Selected passage

Projections of future air temperatures proceed in discrete time-steps (Pope et al., 2000; Saitoh and Wakashima, 2000) (cf. also Box 9.1 and Box 11.1 in WG1 of the IPCC 5AR) (IPCC, 2013). In a climate projection of “n” steps, each time step “i” initializes with the climate variables delivered by the “i-1” step. Air temperature follows from the total flux of thermal energy through the atmosphere. The expression for uncertainty described next follows the guidelines in Section 5 of, “The Guide to the Expression of Uncertainty in Measurement” (JCGM, 2008), and descends directly from equation 3, equation 4, and equations 5, and Section “CMIP5 Model Calibration Error in Global Average Annual Total Cloud Fraction (TCF)” through Section “Linear Models and Error Propagation.” The approach also follows the recommendations for evaluating systematic errors in numerical models (cf. equation 2 in Vasquez and Whiting, 2006).

Vasquez and Whiting (2006) also point out that even random error does not diminish as 1/√N in non-linear models, because the non-linearity produces skewed distributions of expectation values. However, this extended error is not evaluated here.

For the uncertainty analysis below, the emulated air temperature projections were calculated in annual time steps using equation 1, with the conditions of year 1900 as the reference state (see above). The annual average CMIP5 LWCF calibration uncertainty, ±4 Wm^–2 year^–1, has the appropriate dimension to condition a projected air temperature emulated in annual time-steps. Following from equations 5, the uncertainty in projected air temperature “T” after “n” projection steps is (Vasquez and Whiting, 2006),

\pm σ_{T_{n}} = \sqrt{\sum_{i = 1}^{n} {[\pm u_{i} (T)]}^{2}} (6)

Equation 6 shows that projection uncertainty must increase with every simulation step, as is expected from the impact of a systematic error in the deployed theory.

Figure 6A shows global air temperature projections for four standard multi-model global means of the IPCC Fourth Assessment Report (4AR) Special Report on Emissions Scenarios (SRES). The uncertainty bars in Figure 6A are taken from the 4AR WG1 Figure SPM.5 and represent “the±1 standard deviation range of individual model annual averages,” i.e., the variation about the means of the multi-model temperature projections. Figure 6B presents the uncertainty for the same SRES projections upon propagating ±4 Wm^–2 of LWCF error, calculated according to equations 5 and equation 6. The SRES temperature anomalies and forcings were obtained from the IPCC 4AR (IPCC, 2007).

Task goal
From the passage on uncertainty in projected air temperatures:
1. What is the annual average CMIP5 LWCF calibration uncertainty?
2. Which year's conditions serve as the reference state for the emulated projections?
3. From which figure of the 4AR WG1 are the uncertainty bars in Figure 6A taken?
Answer from the passage on uncertainty in projected air temperatures and nothing else.

Dataset
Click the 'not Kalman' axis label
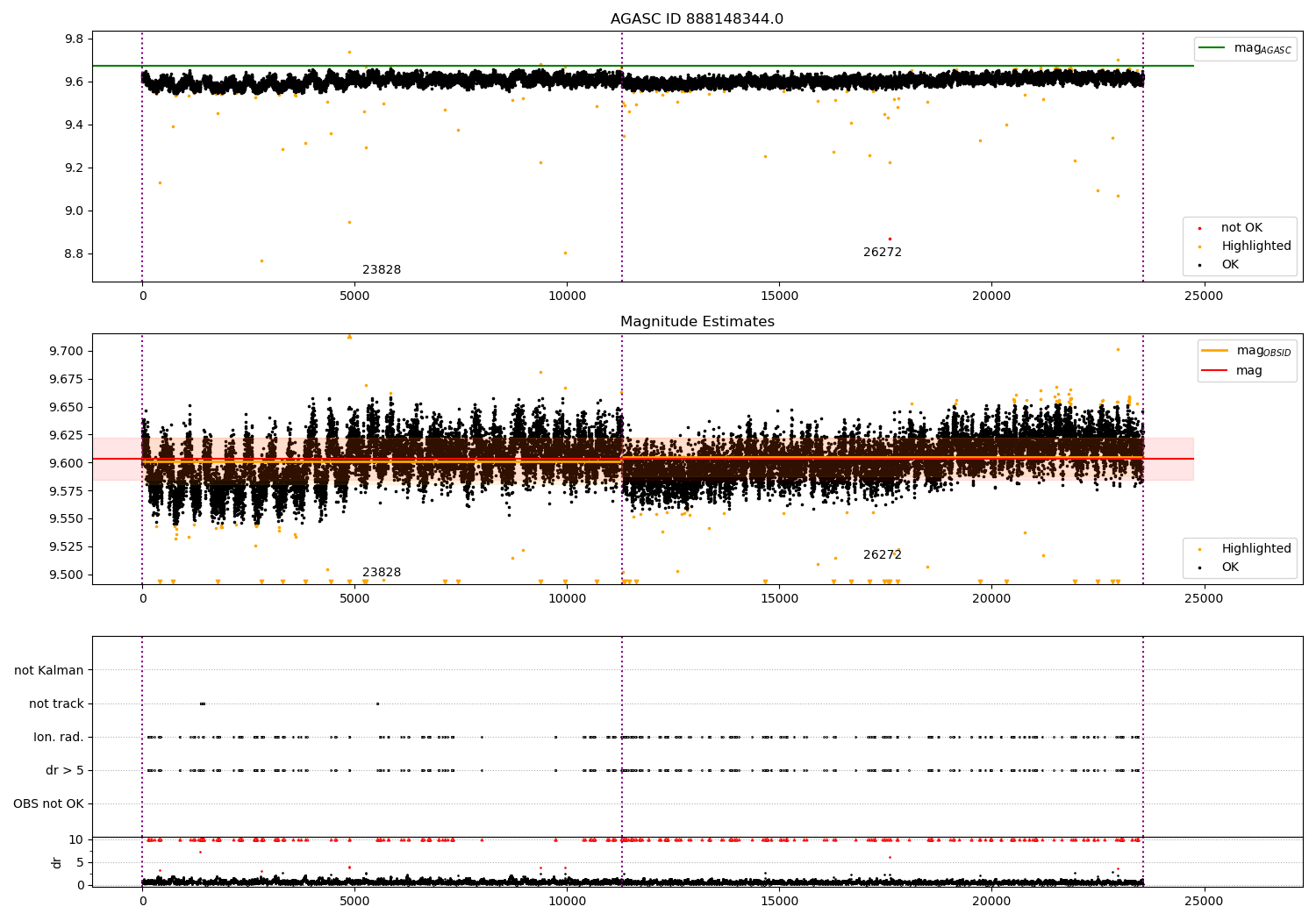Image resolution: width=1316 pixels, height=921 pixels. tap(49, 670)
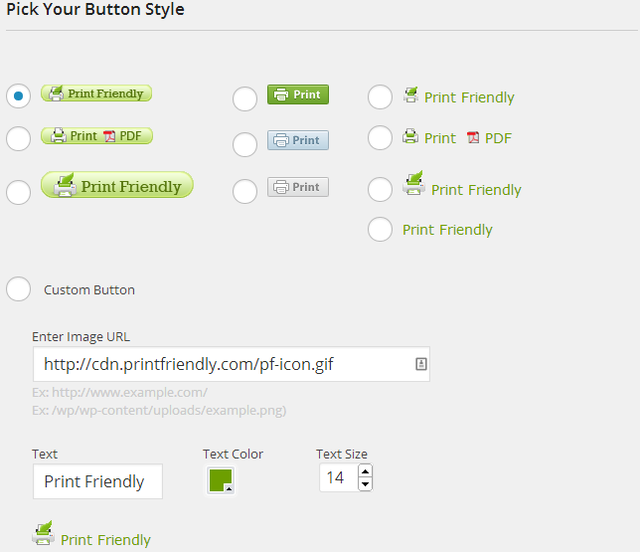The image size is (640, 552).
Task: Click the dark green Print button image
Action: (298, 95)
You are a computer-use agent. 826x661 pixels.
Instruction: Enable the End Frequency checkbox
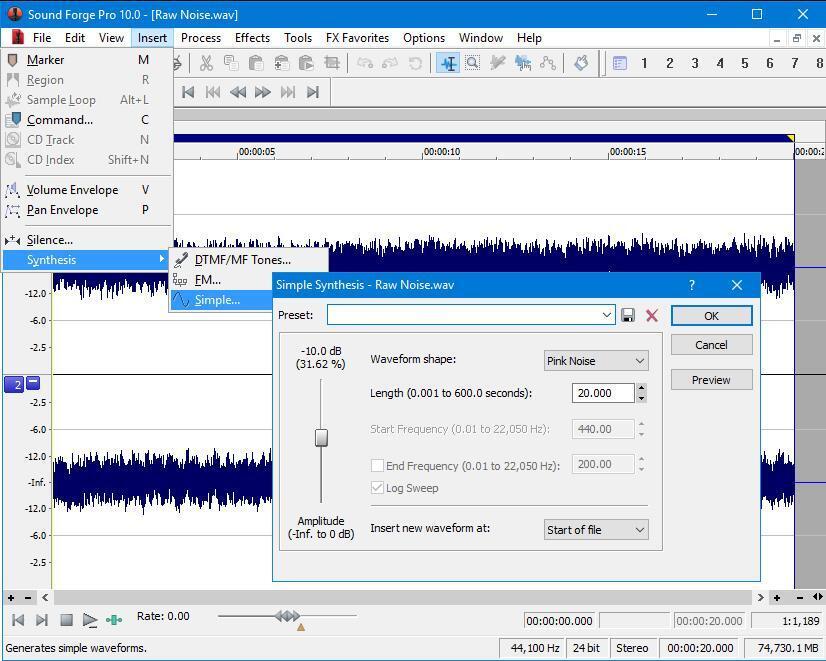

Solution to the exercise
1. ±4 Wm^–2 year^–1
2. 1900
3. Figure SPM.5